I'm happy to announce the release of Diesel 2.3. This release contains various extensions to the query DSL provided by Diesel and enables using Diesel in web browsers via the wasm32-unknown-unknown target.

Checkout the full release announcements for more details.

As always you can support my work on Diesel by contributing or sponsoring the project.

I would like to use this possibility to thank NLNet Foundation for funding the newly added window function extension.

I'm happy to answer any question that comes up.

you are viewing a single comment's thread
view the rest of the comments

[–] sugar_in_your_tea@sh.itjust.works 2 points 2 weeks ago* (last edited 2 weeks ago) (1 children)

Agreed. My point was that you'd probably know more about the relationship between the projects than some rando. I've seen plenty of misinformation from people making claims about projects that don't hold.

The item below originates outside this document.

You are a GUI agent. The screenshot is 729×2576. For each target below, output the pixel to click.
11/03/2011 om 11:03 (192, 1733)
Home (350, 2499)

And yeah, I've found great crates from smaller projects. That said, I'm always worried about an xz issue where a small, impactful project gets targeted by malware authors and their changes get in because there's not enough people involved in the project. Or maybe it's as simple as the lone maintainer stopping work on the project and the project stagnates. If it's not something I'm willing to step in and maintain or replace myself, I'm going to go with a larger project, even if it's not quite what I'm looking for, and DB libraries definitely fall into that category.

[–] weiznich@programming.dev 2 points 2 weeks ago (1 children)

These are certainly valid considerations, but I would like to point out that just because a project seems large on the outside that does not guarantee that it has enough maintainers. Most open source projects are still run by a single person. That is still mostly the case for diesel, but also applies to much larger projects like curl. So while it might feel like a „large“ project will protect you from such issues, that’s really no sufficient guarantee. The only way you could make sure to not run into such problems is by auditing all of your dependencies.

[–] sugar_in_your_tea@sh.itjust.works 1 points 2 weeks ago

Oh absolutely. In fact, I created a package that currently has millions of weekly downloads that I don't really maintain anymore (someone else volunteered). So I'm pretty familiar with these issues. People burn out or move on or whatever.

The reason I like larger projects is because it's more likely someone will notice if there's a problem. There's no guarantee, sure, but more eyeballs is generally a good thing, and that's how the xz vulnerability was caught so quickly. It's better if a project has a healthy amount of contributors, but all things being equal, I prefer a popular project to a less popular one. How many people would notice an issue in diesel-async vs diesel? How many are like me and would use the async features if it's in the main project, but would hesitate if it's a separate crate?

None of this has anything to do with the quality of of the code or maintainers, it's purely about the number of eyeballs.